- Regulation of the DNA damage response in apoptosis, cell cycle arrest, DNA repair and differentiation
- The Hippo tumor suppressor pathway
Regulation of the DNA damage response in apoptosis, cell cycle arrest, DNA repair and differentiation
For many years our laboratory has studied the involvement of the non-receptor tyrosine kinase c-Abl in the DNA damage response. We have discovered that c-Abl phosphorylation of tumor suppressor p73 is needed for induction of apoptosis by p73. In addition, the p73 coactivator, Yap, is also phosphorylated by c-Abl, and this induces Yap pro-apoptotic activity, where Yap associates with p73 on pro-apoptotic target genes. The phosphorylation of Yap by c-Abl functions as a molecular switch for Yap, since Yap also has activities related to cell proliferation and differentiation. We have also found that c-Abl and c-Src act as regulators in other aspects of the DNA damage response, such as DNA repair and cell cycle arrest, and are also involved in various differentiation pathways.

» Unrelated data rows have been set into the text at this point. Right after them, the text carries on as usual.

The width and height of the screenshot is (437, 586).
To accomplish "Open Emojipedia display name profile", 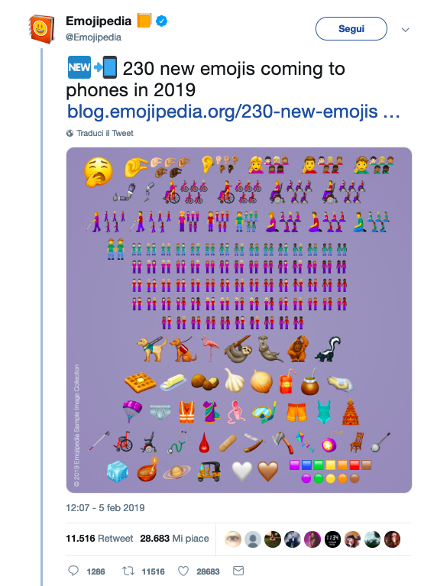I will click(99, 21).
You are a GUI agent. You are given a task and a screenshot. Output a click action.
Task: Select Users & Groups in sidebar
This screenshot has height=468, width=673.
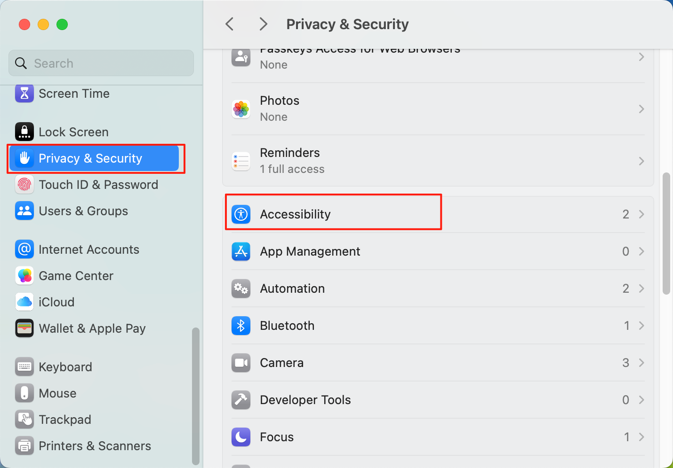point(83,211)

The Hippo tumor suppressor pathway
The transcription coactivator Yap, aside from being coactivator of p73, is also a coactivator of several other transcription factors, including Runx and TEAD. Its coactivation of TEAD is a robust inducer of cellular proliferation. Yap is therefore regulated by, and is considered the downstream effector of the evolutionarily conserved Hippo pathway, which controls organ size and cell proliferation. Our finding that Yap activity is regulated by c-Abl phosphorylation has led to new discoveries related to interplay between the Hippo pathway and the non-receptor tyrosine kinases c-Abl and c-Src.